Ruby is the Birthstone
In the early morning hour, just before dawn, lover and beloved wake
and take a drink of water. She asks, “Do you love me or yourself more?
Really, tell the absolute truth.” He says, “There's nothing left of me.
I’m like a ruby held up to the sunrise. Is it still a stone, or a world
made of redness? ” ... Jalal'uddin Rumi
Ruby's Day is Tuesday & Its Season is Summer
Anniversary Gemstone for Fifteenth & Fortieth Years of Marriage
The History and Folklore of Rubies
The word ruby is derived from Latin word ‘ruber’ meaning ‘red’, and its hue is believed to be symbolic of eternal love, power, vigor and royalty. Rubies represent devotion, desire and passion, and bring particularly good luck to lovers.
In the ancient language of Sanskrit, it is called "Ratnaraj" or King of Precious Stone. It is associated with the sun in Vedic astrology. The ruby was also one of the most precious twelve stones in the Judeo-Christian traditions. This stone on the Ephod represented the tribe of Reuben; and it is the most often-named precious stone in the Bible.
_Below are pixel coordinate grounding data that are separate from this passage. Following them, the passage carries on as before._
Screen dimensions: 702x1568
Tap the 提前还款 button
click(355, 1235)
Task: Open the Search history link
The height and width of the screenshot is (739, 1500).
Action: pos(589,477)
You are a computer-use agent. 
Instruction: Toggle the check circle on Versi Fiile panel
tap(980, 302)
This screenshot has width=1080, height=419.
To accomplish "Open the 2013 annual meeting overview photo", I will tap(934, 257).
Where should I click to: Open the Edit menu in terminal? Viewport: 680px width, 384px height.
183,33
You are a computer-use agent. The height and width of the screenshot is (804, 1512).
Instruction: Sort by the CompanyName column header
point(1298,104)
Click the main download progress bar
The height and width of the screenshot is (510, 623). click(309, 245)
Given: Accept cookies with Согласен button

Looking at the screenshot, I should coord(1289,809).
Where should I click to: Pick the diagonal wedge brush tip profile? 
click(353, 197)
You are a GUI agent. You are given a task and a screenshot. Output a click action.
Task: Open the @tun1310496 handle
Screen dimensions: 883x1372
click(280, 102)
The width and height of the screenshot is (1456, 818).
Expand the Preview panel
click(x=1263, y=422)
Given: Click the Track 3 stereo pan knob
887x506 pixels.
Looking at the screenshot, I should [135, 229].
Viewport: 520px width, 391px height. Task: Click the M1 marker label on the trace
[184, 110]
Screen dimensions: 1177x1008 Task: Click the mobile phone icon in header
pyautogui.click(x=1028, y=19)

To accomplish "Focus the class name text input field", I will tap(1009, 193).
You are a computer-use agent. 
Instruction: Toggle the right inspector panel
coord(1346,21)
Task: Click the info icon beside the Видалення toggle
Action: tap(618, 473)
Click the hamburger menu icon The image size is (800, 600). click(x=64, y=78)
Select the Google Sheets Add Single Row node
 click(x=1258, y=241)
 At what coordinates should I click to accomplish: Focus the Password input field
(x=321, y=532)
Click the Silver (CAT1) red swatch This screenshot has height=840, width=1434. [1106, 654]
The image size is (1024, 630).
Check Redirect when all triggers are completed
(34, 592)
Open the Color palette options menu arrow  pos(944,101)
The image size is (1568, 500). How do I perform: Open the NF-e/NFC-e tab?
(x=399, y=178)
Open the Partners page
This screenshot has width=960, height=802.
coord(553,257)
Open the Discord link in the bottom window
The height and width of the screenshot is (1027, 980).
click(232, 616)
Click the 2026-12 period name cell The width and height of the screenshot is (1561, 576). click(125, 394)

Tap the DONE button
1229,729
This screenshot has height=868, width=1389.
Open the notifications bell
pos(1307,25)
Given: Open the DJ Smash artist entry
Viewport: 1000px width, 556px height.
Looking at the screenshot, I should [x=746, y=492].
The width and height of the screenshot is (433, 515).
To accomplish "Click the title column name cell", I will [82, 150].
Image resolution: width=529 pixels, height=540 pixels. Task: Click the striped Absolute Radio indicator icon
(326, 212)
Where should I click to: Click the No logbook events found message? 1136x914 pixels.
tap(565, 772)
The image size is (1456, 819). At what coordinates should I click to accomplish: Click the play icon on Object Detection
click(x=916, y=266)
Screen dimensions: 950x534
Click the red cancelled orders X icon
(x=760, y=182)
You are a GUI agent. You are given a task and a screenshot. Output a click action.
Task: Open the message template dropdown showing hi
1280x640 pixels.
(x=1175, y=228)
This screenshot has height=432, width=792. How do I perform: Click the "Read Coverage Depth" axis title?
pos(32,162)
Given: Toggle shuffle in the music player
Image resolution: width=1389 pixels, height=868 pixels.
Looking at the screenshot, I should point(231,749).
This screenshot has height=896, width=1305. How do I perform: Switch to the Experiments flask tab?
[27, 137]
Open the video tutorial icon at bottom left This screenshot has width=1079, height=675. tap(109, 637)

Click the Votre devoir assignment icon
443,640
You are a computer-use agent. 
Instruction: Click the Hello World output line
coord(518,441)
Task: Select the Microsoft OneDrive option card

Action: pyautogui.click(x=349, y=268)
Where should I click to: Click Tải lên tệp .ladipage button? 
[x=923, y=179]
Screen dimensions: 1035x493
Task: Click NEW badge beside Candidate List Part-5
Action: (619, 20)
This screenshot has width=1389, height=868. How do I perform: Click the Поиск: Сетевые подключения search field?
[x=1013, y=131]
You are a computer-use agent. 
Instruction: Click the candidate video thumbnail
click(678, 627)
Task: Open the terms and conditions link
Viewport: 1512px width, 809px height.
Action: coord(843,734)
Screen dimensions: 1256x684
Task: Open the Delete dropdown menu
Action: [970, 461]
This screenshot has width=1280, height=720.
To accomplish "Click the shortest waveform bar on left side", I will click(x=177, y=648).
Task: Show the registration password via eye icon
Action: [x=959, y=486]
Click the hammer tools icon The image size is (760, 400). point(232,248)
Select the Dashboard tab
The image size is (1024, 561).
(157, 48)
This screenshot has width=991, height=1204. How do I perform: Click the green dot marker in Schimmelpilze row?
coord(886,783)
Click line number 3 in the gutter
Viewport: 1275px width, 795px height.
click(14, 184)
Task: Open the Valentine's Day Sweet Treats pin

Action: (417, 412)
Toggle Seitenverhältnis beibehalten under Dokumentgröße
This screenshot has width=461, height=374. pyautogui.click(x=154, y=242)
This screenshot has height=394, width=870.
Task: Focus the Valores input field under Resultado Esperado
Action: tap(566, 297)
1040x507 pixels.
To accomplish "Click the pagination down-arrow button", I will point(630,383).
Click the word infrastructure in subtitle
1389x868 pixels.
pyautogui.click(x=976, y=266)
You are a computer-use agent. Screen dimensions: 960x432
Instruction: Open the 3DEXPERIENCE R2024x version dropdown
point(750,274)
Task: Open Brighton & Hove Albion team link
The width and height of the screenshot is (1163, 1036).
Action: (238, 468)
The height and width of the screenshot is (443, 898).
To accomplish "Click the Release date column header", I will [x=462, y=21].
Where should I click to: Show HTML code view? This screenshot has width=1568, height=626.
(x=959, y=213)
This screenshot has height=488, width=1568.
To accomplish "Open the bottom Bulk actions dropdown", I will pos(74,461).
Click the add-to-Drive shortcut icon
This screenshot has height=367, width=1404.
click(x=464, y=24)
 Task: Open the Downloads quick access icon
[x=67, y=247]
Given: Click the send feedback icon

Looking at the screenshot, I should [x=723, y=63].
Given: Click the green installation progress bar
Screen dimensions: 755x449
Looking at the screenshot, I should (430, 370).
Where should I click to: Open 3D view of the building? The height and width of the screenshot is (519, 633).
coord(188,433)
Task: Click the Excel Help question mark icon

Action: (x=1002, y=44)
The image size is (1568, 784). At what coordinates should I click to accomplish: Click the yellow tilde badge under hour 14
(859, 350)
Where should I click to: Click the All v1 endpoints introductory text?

Over the last 2,500 years, rubies have been found in Thailand, Burma (Myanmar), Australia, Pakistan, Afghanistan, Vietnam, Madagascar and the United States. Ancient tools from the time of the Stone and Bronze Ages were used for ruby extraction in the Mogok area of Burma.
The powers and benefits with which the ruby is credited are numerous. In the Middle Ages the ruby was viewed as a stone of prophecy, said to darken to forewarn one of danger. In the 15th to 16th Centuries, rubies were thought to counteract poison. A ruby rubbed on the skin was thought to restore youth and vitality; and in some places was even believed to offer invulnerability. Wearing of the ruby was thought to confer good health, wealth and the ability to live peacefully amongst one's enemies.
With its fire and brilliance, the ruby is always cherished. They have the unique characteristic to emit visible light when exposed to radiant energy. Certain rubies also exhibit a property called asterism, which forms a highly prized six or twelve rayed ‘star’. Star rubies have long been considered magical stones, treasured since antiquity.
Especially fine and large rubies are more rare than diamonds, emeralds or sapphires. They range in varying shades, from orange-red, to pinkish and purple-red, with the most valuable being a deep red shade. Its inherent eternal flame is displayed as shades of red refracted on each facet of the stone, giving a different tone each time it is turned towards the sun.
French jewelers call the ruby 'the gem of gems' or 'the dearly loved stone'. For thousands of years, the ruby has been regarded as the most valuable gemstone on earth. Whether this gem is gracefully decorating the crown jewels or being worn by our dearly beloved ones, the ruby is said to accord its wearers both happiness and wisdom.